#### EXERCISE GOAL:
Only the number is wanted: state how many lines of the data below contain the word "avatar".

········

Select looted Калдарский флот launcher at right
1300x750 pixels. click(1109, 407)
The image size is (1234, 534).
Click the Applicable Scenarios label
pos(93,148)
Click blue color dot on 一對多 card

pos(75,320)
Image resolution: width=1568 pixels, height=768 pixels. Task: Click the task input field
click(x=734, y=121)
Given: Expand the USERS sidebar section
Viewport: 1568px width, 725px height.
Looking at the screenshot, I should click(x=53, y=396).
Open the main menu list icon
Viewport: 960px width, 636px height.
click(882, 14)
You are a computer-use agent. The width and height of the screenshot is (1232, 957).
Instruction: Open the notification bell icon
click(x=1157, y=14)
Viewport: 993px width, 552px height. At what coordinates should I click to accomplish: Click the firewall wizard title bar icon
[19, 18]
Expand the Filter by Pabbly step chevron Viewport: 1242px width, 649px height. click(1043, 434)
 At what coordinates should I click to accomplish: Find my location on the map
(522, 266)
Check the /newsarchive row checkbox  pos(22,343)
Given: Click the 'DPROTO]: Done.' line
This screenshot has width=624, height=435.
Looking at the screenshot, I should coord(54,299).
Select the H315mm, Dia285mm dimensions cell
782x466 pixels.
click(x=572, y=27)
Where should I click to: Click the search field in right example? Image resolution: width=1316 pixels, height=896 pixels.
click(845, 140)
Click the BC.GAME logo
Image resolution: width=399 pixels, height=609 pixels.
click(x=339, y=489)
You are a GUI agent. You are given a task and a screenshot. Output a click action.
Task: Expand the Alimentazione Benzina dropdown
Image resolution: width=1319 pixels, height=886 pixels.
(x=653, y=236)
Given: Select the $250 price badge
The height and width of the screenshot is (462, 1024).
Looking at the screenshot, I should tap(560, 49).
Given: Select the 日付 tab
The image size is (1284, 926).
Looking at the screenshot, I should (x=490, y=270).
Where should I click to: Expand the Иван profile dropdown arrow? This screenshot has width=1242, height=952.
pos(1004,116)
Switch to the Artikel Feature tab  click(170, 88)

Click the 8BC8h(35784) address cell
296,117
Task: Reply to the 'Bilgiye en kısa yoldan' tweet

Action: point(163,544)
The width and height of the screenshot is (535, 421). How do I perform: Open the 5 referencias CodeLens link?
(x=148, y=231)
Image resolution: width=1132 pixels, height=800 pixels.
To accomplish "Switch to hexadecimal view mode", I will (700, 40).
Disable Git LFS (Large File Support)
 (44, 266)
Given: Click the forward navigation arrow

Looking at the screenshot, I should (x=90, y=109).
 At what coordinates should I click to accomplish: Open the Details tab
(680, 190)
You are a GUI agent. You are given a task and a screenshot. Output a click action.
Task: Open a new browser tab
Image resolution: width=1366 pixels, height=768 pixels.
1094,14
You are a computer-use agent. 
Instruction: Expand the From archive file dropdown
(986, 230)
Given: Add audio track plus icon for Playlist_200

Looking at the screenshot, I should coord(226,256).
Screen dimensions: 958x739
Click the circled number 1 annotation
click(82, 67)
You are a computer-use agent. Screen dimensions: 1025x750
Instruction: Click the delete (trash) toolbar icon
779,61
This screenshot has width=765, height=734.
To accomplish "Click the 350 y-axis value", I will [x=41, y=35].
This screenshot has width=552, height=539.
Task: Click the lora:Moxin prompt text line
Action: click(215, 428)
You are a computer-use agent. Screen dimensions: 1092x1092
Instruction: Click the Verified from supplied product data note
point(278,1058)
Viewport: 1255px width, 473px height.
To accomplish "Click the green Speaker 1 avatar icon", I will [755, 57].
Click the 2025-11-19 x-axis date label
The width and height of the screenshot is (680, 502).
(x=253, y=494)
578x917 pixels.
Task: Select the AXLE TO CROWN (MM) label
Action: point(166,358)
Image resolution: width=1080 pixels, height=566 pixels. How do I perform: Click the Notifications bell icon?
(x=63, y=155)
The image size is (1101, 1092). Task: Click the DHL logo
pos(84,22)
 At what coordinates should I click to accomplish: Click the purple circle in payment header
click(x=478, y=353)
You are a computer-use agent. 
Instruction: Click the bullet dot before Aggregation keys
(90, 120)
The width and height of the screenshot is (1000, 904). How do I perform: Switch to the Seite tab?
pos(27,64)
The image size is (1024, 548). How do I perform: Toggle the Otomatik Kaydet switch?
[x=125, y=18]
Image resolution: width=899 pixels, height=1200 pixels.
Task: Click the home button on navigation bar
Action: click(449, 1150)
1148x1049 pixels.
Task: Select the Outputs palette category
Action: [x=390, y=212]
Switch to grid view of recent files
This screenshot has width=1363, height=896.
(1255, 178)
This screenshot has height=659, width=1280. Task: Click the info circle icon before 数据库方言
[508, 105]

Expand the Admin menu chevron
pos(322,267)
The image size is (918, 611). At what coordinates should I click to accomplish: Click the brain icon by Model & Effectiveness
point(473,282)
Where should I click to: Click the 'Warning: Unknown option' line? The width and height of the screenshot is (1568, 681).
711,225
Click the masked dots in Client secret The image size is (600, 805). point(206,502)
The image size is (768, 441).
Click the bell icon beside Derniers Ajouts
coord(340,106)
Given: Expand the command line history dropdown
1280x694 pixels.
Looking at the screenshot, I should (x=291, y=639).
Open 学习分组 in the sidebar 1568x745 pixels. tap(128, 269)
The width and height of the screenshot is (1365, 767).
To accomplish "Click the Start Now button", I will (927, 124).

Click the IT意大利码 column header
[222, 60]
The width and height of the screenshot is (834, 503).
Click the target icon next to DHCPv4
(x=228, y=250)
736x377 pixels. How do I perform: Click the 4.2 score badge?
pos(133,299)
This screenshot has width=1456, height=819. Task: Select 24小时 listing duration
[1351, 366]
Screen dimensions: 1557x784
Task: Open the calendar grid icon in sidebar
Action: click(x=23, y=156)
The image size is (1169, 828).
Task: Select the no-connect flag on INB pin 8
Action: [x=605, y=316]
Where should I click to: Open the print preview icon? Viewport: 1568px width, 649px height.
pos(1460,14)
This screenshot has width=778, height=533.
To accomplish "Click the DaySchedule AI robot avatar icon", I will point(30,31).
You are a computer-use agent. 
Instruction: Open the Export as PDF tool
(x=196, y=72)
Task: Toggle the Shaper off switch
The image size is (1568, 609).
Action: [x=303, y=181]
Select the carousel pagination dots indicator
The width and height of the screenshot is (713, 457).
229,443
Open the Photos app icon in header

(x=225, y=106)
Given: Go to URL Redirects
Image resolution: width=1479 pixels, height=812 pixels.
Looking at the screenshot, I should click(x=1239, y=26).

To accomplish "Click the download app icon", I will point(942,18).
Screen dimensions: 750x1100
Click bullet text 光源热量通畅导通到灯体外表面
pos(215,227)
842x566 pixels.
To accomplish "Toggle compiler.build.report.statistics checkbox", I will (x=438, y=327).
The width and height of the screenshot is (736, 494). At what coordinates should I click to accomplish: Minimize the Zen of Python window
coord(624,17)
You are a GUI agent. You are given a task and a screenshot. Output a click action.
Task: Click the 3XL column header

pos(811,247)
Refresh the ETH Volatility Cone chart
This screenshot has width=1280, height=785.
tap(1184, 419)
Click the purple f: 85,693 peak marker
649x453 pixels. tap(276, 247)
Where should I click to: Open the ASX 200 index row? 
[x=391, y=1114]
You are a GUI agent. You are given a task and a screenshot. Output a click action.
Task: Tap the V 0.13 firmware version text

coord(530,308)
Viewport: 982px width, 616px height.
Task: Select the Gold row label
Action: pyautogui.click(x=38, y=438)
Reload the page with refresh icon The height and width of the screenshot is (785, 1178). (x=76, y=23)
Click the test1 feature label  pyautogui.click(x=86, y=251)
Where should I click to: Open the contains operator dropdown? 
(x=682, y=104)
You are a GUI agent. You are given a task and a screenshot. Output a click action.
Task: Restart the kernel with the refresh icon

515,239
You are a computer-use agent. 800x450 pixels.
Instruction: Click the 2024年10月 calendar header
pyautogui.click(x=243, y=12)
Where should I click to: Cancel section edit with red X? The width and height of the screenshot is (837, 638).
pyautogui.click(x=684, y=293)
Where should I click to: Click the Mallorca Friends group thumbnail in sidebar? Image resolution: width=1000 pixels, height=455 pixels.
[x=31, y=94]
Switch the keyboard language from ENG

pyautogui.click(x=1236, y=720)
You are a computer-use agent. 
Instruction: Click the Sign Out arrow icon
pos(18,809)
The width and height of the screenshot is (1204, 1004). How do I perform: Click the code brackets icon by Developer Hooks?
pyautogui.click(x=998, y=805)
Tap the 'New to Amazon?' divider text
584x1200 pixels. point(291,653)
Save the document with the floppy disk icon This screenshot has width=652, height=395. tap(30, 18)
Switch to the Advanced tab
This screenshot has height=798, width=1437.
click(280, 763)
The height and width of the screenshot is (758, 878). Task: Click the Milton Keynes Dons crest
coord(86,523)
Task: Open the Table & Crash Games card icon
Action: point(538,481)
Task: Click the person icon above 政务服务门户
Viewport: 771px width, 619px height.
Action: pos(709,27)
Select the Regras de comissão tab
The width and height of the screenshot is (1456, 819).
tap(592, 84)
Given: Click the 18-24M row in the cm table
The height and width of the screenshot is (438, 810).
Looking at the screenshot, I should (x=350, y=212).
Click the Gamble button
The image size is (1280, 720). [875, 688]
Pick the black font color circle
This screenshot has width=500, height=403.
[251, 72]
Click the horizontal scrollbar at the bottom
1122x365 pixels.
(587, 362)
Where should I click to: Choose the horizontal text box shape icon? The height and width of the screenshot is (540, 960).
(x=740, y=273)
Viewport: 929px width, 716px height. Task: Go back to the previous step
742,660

········

#### SOLUTION FOR THIS EXERCISE:
2